Exercise
If a line of the data below contains the string "value", copy it into your answer.

--- Data records Enclosed Below ---

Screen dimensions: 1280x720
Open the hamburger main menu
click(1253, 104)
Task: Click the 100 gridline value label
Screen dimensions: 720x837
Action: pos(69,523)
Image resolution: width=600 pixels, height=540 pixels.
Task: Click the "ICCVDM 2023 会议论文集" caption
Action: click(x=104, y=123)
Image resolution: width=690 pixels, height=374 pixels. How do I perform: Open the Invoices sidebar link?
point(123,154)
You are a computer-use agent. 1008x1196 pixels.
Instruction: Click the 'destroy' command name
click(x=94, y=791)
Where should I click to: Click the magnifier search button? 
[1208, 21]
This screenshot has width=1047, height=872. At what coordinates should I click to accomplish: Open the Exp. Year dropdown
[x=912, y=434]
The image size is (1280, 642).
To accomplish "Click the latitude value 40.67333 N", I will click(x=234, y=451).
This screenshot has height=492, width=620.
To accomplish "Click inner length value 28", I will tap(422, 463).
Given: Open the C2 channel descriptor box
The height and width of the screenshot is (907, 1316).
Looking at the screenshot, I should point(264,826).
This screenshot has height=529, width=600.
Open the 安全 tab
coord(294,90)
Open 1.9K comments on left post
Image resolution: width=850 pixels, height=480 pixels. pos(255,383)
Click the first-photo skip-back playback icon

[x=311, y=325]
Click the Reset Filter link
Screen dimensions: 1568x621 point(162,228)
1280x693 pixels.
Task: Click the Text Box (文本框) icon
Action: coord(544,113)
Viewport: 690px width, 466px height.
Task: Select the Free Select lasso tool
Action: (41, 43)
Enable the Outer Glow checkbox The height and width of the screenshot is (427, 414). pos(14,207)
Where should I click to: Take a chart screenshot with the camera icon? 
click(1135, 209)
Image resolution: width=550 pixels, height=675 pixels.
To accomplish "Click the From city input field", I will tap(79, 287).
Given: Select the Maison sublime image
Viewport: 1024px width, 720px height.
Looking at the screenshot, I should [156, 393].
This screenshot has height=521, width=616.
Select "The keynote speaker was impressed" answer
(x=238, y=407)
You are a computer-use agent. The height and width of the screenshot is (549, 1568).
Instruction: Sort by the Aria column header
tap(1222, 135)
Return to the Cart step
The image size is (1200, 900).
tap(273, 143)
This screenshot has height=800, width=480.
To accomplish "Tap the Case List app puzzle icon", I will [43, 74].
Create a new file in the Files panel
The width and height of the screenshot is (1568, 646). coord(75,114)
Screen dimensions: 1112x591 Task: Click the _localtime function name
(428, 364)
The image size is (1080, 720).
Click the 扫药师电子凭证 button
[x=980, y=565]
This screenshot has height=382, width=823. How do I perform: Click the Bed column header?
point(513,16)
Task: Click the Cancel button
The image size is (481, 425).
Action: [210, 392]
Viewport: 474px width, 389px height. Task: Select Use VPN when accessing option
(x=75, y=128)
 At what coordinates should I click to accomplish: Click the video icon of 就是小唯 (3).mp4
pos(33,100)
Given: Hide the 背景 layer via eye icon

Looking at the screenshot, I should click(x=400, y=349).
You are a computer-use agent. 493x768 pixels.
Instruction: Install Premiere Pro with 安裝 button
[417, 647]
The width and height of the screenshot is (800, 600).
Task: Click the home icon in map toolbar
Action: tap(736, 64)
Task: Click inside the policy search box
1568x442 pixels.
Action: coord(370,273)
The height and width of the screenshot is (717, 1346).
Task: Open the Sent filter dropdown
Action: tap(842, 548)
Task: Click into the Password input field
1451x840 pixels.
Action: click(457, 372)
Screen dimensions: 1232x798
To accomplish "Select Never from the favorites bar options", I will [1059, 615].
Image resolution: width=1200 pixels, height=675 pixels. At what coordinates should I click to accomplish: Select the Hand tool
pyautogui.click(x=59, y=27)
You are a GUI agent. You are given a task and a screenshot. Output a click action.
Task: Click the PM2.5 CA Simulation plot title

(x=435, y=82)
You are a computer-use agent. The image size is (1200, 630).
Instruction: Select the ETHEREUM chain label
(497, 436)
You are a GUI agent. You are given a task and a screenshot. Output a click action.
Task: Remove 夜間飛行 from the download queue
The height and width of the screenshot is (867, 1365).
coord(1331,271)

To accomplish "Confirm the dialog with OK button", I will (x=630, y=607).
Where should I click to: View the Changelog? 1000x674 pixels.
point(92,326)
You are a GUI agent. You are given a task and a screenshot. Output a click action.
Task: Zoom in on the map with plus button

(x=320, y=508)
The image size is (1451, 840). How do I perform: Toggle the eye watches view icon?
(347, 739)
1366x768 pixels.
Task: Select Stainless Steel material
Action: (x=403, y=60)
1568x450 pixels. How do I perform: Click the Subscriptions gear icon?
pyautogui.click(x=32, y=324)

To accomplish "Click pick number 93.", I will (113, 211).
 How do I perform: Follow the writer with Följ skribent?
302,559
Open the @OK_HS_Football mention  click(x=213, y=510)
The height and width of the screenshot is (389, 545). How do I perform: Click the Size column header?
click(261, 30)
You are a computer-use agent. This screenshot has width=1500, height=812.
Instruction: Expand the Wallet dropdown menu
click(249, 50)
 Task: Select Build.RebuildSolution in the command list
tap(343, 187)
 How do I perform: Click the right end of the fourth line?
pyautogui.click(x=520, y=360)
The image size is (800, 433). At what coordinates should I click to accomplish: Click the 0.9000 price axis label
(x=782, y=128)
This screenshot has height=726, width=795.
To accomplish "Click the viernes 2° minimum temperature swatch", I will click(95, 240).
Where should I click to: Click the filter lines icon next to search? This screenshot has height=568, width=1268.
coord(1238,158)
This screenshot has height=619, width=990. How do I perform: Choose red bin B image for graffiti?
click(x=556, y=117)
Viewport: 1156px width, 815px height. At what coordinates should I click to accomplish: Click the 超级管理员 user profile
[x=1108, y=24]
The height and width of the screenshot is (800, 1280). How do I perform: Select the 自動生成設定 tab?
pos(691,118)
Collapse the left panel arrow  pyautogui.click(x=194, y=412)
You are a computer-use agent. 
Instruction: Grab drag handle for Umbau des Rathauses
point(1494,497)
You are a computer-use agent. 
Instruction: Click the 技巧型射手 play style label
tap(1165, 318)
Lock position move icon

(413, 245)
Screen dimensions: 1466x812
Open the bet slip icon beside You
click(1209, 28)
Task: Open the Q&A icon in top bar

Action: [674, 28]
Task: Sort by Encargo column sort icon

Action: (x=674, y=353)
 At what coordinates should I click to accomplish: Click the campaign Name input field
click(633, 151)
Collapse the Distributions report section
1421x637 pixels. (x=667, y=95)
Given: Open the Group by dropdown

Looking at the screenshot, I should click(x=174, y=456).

--- End of Enclosed Data records ---

Written solution
Task: Click the 100 gridline value label
To accomplish "Click the latitude value 40.67333 N", I will click(x=234, y=451).
To accomplish "Click inner length value 28", I will tap(422, 463).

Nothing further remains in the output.